Par exemple, une étude de 2016 démontre que près de 10 000 familles hispaniques ont dû partir de Pilsen à Chicago (Illinois), qui était à l’origine un quartier d’immigrants d’Europe de l’Est, devenu en majorité mexicain dans les années 1970. Avec la gentrification, des populations plus aisées ont emménagé dans la zone. En effet, Chicago dans son ensemble a connu un processus de gentrification et de migration de population rapide dans la décennie précédente. Quand des populations jeunes et blanches, souvent aisés, emménagent dans des quartiers historiquement mexicains, les groupes ethniques qui vivaient originellement dans le quartier sont poussés à partir, du fait de l’augmentation des prix des loyers[18].

Mutations économiques[modifier | modifier le code]

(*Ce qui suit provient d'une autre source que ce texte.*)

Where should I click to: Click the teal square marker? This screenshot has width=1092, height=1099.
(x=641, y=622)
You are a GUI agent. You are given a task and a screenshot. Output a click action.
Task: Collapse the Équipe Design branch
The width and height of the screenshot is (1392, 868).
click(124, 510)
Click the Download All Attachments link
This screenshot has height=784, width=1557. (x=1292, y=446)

Les mutations économiques entrainées par la gentrification apparaissent souvent comme bénéfiques pour les municipalités. En effet, l’afflux de « gentrifieurs » étend l’assiette de l’impôt local et profite aux commerces du quartier. C’est  pourquoi les politiques urbaines font souvent référence à la gentrification comme étant un processus bénéfique. La diminution de la part de logements inoccupés et l’augmentation du coût de la propriété qui accompagnent le processus peuvent permettre de stabiliser les quartiers en difficulté. Aux États-Unis, la gentrification permet ainsi de redonner de l’intérêt au centre urbain, qui apparait alors comme une alternative résidentielle à la banlieue[19].

Tandis que les personnes propriétaires de leur logement dans les zones en cours de gentrification vont bénéficier de la hausse des prix du logement, les personnes qui louent leur logement, au contraire, ne vont pas avoir de réelle compensation à leur évincement du quartier[20].

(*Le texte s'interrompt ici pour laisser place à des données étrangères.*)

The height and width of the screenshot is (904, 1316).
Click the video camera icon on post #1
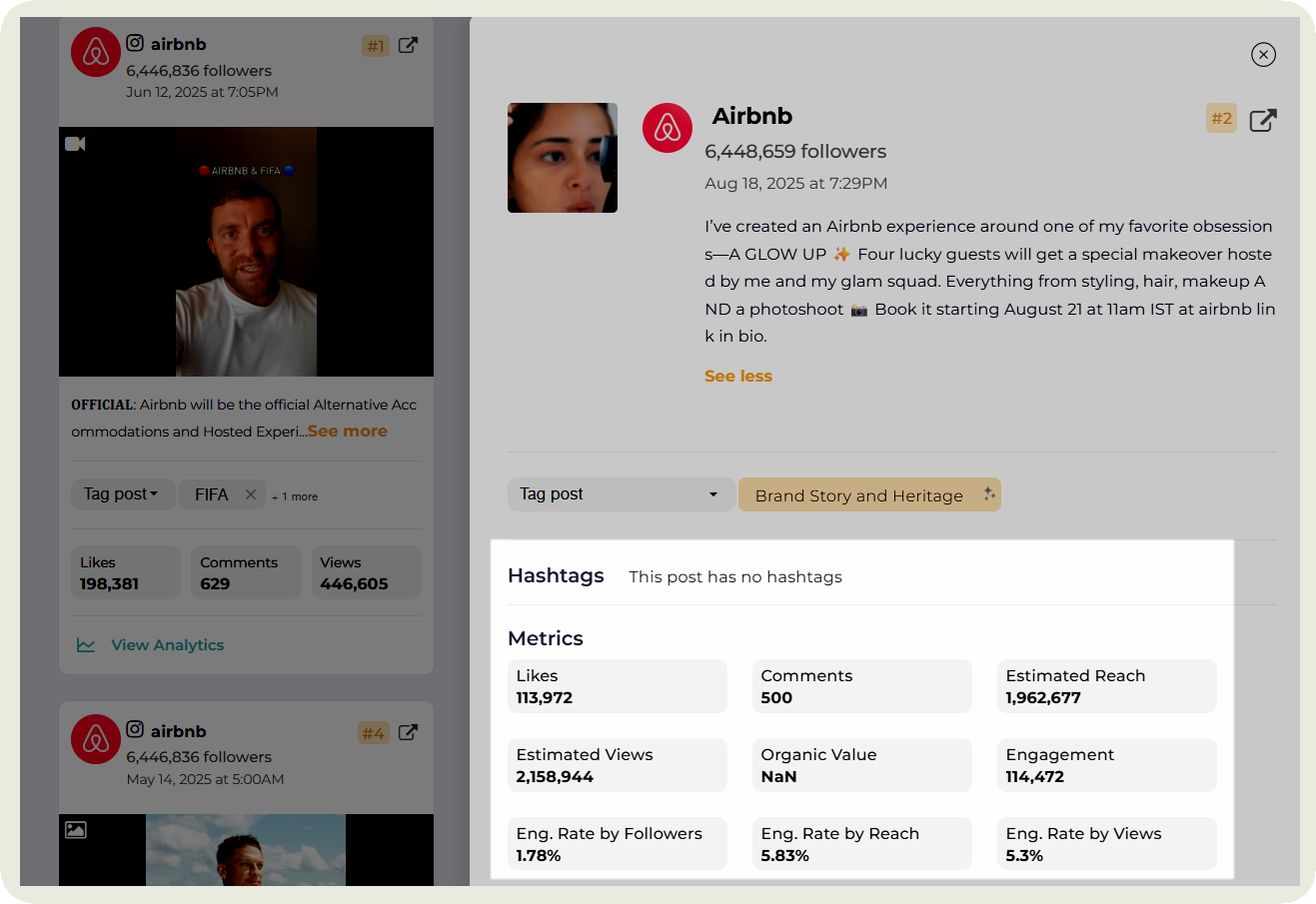(75, 144)
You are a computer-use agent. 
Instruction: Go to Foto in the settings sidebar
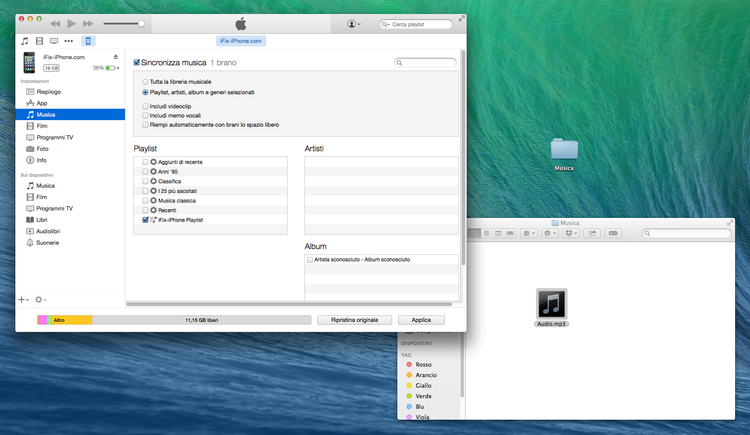point(43,148)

La pression économique et les prix du marché du logement dépendent de la vitesse de la gentrification. Les pays Anglophones présentent un nombre relativement important de propriétaires plus mobiles. Les pays germanophones ont quant à eux une part de locataires plus importante, qui jouent un rôle beaucoup plus forts dans les municipalités, coopératives, ou syndicats. La gentrification y est donc plus lente et la mixité sociale plus importante[21].

Débats sur les conséquences de la gentrification[modifier | modifier le code]

La gentrification, pour certains auteurs, conduirait à un cloisonnement de l’espace et de la société, tandis que pour d’autres, elle serait facteur de diversité et de mixité sociale.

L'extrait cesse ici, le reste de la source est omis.